***** Task input

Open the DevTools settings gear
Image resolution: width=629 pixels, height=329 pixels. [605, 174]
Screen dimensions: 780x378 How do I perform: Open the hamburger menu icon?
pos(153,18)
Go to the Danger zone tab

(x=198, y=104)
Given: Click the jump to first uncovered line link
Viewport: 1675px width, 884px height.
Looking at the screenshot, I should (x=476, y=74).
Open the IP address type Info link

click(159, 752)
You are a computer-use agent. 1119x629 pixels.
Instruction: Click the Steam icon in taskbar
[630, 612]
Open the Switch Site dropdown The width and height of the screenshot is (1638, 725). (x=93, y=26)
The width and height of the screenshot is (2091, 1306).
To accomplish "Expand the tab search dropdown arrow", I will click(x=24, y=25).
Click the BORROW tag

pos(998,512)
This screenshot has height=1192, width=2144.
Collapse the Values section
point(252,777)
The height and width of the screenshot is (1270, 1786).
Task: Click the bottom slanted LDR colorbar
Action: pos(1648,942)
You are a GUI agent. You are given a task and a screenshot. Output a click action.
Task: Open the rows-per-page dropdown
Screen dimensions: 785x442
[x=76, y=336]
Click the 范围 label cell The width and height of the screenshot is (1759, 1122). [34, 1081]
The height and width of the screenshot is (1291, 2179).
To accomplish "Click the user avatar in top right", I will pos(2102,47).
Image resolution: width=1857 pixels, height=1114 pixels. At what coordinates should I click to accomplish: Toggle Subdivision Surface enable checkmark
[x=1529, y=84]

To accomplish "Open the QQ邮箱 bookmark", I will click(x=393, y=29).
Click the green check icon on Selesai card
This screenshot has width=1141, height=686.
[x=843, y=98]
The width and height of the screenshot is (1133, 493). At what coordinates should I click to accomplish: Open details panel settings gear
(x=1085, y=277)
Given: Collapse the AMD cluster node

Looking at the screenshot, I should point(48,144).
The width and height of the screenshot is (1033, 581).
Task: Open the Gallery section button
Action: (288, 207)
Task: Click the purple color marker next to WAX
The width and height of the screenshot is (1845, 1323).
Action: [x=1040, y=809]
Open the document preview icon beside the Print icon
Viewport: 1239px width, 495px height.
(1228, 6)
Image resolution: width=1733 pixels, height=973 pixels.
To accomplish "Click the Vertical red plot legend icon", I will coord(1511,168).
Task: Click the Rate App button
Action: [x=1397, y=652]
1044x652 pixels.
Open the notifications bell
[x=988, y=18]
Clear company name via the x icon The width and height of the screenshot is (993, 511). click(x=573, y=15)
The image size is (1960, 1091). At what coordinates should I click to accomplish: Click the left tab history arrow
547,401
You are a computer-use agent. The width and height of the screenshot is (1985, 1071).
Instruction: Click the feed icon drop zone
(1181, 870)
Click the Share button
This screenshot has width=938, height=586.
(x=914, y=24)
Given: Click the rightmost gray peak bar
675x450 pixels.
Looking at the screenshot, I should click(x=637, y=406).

**********

### [To do]
Type the whole listing again, unaltered.

### [Solution to the problem]
Open the DevTools settings gear
Image resolution: width=629 pixels, height=329 pixels. [605, 174]
Screen dimensions: 780x378 How do I perform: Open the hamburger menu icon?
pos(153,18)
Go to the Danger zone tab

(x=198, y=104)
Given: Click the jump to first uncovered line link
Viewport: 1675px width, 884px height.
Looking at the screenshot, I should (x=476, y=74).
Open the IP address type Info link

click(159, 752)
You are a computer-use agent. 1119x629 pixels.
Instruction: Click the Steam icon in taskbar
[630, 612]
Open the Switch Site dropdown The width and height of the screenshot is (1638, 725). (x=93, y=26)
The width and height of the screenshot is (2091, 1306).
To accomplish "Expand the tab search dropdown arrow", I will click(x=24, y=25).
Click the BORROW tag

pos(998,512)
This screenshot has height=1192, width=2144.
Collapse the Values section
point(252,777)
The height and width of the screenshot is (1270, 1786).
Task: Click the bottom slanted LDR colorbar
Action: pos(1648,942)
You are a GUI agent. You are given a task and a screenshot. Output a click action.
Task: Open the rows-per-page dropdown
Screen dimensions: 785x442
[x=76, y=336]
Click the 范围 label cell The width and height of the screenshot is (1759, 1122). [34, 1081]
The height and width of the screenshot is (1291, 2179).
To accomplish "Click the user avatar in top right", I will pos(2102,47).
Image resolution: width=1857 pixels, height=1114 pixels. At what coordinates should I click to accomplish: Toggle Subdivision Surface enable checkmark
[x=1529, y=84]

To accomplish "Open the QQ邮箱 bookmark", I will click(x=393, y=29).
Click the green check icon on Selesai card
This screenshot has width=1141, height=686.
[x=843, y=98]
The width and height of the screenshot is (1133, 493). At what coordinates should I click to accomplish: Open details panel settings gear
(x=1085, y=277)
Given: Collapse the AMD cluster node

Looking at the screenshot, I should point(48,144).
The width and height of the screenshot is (1033, 581).
Task: Open the Gallery section button
Action: (288, 207)
Task: Click the purple color marker next to WAX
The width and height of the screenshot is (1845, 1323).
Action: [x=1040, y=809]
Open the document preview icon beside the Print icon
Viewport: 1239px width, 495px height.
(1228, 6)
Image resolution: width=1733 pixels, height=973 pixels.
To accomplish "Click the Vertical red plot legend icon", I will coord(1511,168).
Task: Click the Rate App button
Action: [x=1397, y=652]
1044x652 pixels.
Open the notifications bell
[x=988, y=18]
Clear company name via the x icon The width and height of the screenshot is (993, 511). click(x=573, y=15)
The image size is (1960, 1091). At what coordinates should I click to accomplish: Click the left tab history arrow
547,401
You are a computer-use agent. The width and height of the screenshot is (1985, 1071).
Instruction: Click the feed icon drop zone
(1181, 870)
Click the Share button
This screenshot has width=938, height=586.
(x=914, y=24)
Given: Click the rightmost gray peak bar
675x450 pixels.
Looking at the screenshot, I should click(x=637, y=406).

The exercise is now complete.